Las instituciones internacionales se han mostrado demasiado ambiguas ante regímenes abiertamente antidemocráticos. Es vergonzoso que la dictadura más longeva de América Latina ocupe una silla en la Comisión de Derechos Humanos de la ONU y que vaya a permanecer allí, tranquilamente, hasta el año 2023. El régimen de La Habana ha reprimido brutalmente las manifestaciones populares, ha reconocido no creer en la división de poderes, ha encerrado a centenares de manifestantes, incluyendo a niños, y ha repartido condenas altísimas con mucha más naturalidad que la que usa para repartir el pan de la cuota. No se han violado en Cuba más derechos humanos, simplemente, porque la Declaración Universal solo cuenta con treinta artículos. Bastaría con decir que el solo hecho de compartir ese documento ha sido considerado por la policía, en varias ocasiones, como una acción subversiva.

En Nicaragua, días atrás, los escorpiones han celebrado su fiesta. Muy sonrientes posan ante las cámaras Nicolás Maduro, Miguel Díaz-Canel y Daniel Ortega. Como ya les parece poco reírse de sus propios pueblos, ahora también se ríen del mundo e invitan a posar junto a ellos a un criminal buscado por la Interpol. Mohsén Rezaí, acusado del atentado que dejó un saldo de 85 muertos y más de 300 heridos en Argentina, sostuvo con el dictador cubano "cordiales encuentros de trabajo". Pero no sorprende que los totalitaristas de la región festejen el fraude, se reúnan con terroristas o se burlen de las democracias. Lo que indigna es que Gobiernos legítimos finjan dislexia política o estrabismo ideológico.

Franklin Delano Roosevelt acuñó una frase sobre 'Tacho' Somoza, que luego Henry Kissinger copió para referirse al segundo dictador con el mismo apellido: "Sí, es un hijo de puta, pero es nuestro hijo de puta"

Franklin Delano Roosevelt acuñó una frase sobre Tacho Somoza, que luego Henry Kissinger copió para referirse al segundo dictador con el mismo apellido: "Sí, es un hijo de puta, pero es nuestro hijo de puta". Y es justamente eso lo que algunos Gobiernos democráticos, con agendas progresistas, piensan sobre los dictadores del triunvirato Venezuela-Cuba-Nicaragua. Salir a defenderlos resulta ya en extremo escandaloso, por eso algunos mandatarios optan por una acción menos evidente: guardar silencio. Esa complicidad podría sonar a "compañerismo" si se tratara de los miembros adolescentes de un equipo de fútbol, pero se trata aquí de líderes mundiales que tienen en sus manos los destinos de millones de personas. Y esa mentalidad pandillera es una peligrosa bomba de tiempo en un contexto histórico marcado por la inestabilidad y la polarización.

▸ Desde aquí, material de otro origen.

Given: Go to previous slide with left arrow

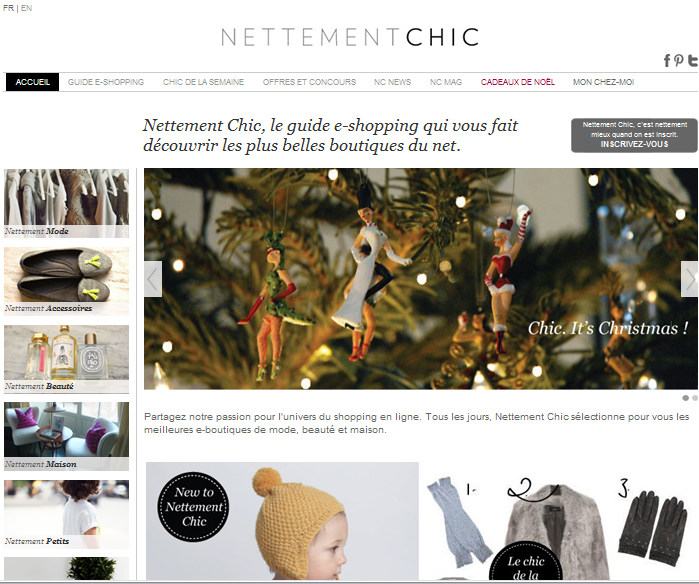Looking at the screenshot, I should (x=153, y=279).
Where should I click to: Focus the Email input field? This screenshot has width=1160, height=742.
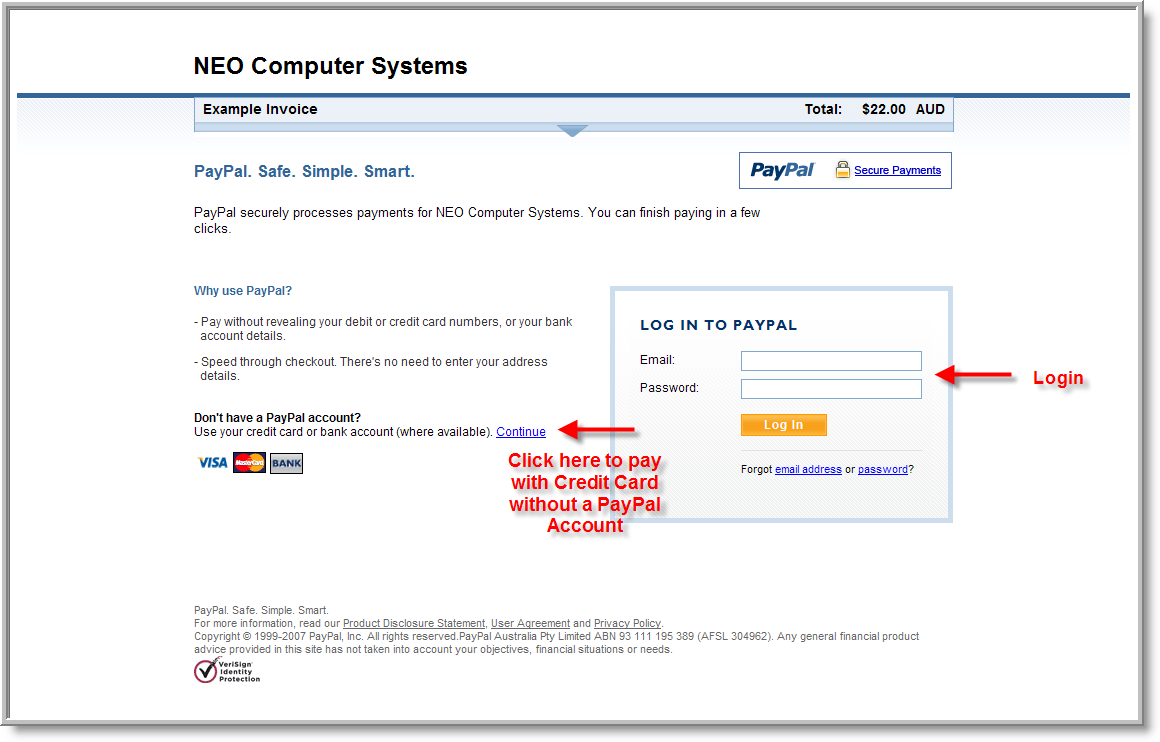pos(830,361)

Hay que hacer un esfuerzo para entender la lógica de algunas instituciones o Gobiernos en su relación con las dictaduras. El Acuerdo de Diálogo Político y de Cooperación entre la Unión Europea y Cuba expone claramente entre sus objetivos "el fortalecimiento de los derechos humanos y de la democracia". Perdonen si aquí insisto en recordar la fábula de Esopo, pero está clarísimo que dicho acuerdo, más allá de los intereses estratégicos y económicos que persigue, está resultando un completo fracaso. La miseria y la represión en Cuba crecen a un ritmo vertiginoso, mientras se desploma cualquier atisbo de solución dialogada. La dictadura fortalece sus vínculos con China e Irán, mientras Rusia amaga con desplazar tropas hacia suelo cubano. El régimen no sabe mantenerse en el poder por otra vía que no sea la fuerza, mientras la gente de a pie no encuentra otra salida que no sea escapar del país a cualquier precio.

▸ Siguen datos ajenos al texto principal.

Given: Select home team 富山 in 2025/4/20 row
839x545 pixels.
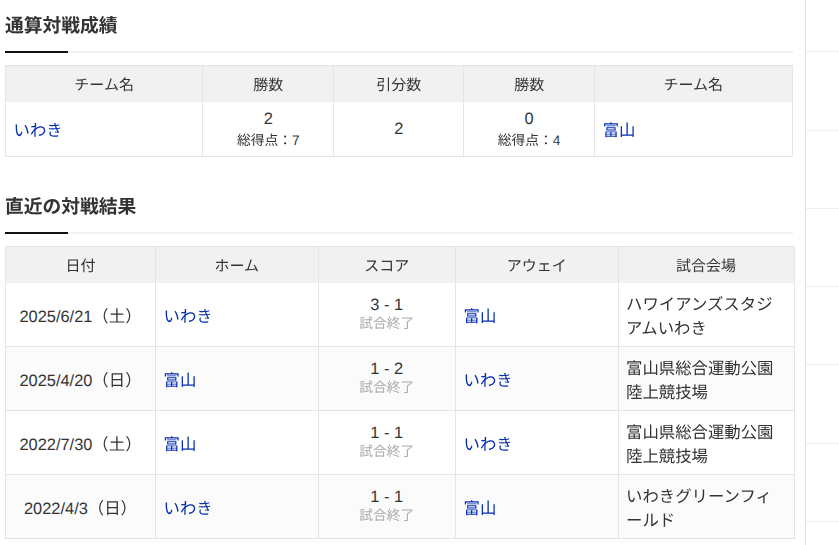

Montarse al alacrán en la espalda no es un gesto solidario, es una apuesta temeraria. El aguijón no solo se clava constantemente sobre la carne de la sociedad civil, sino que amenaza la credibilidad de costosas instituciones globales, incapaces de evitar estallidos en territorios donde el caos era predecible. ¿A qué estamos jugando? Las dictaduras no esconden su naturaleza, ¿por qué entonces siguen en tu espalda?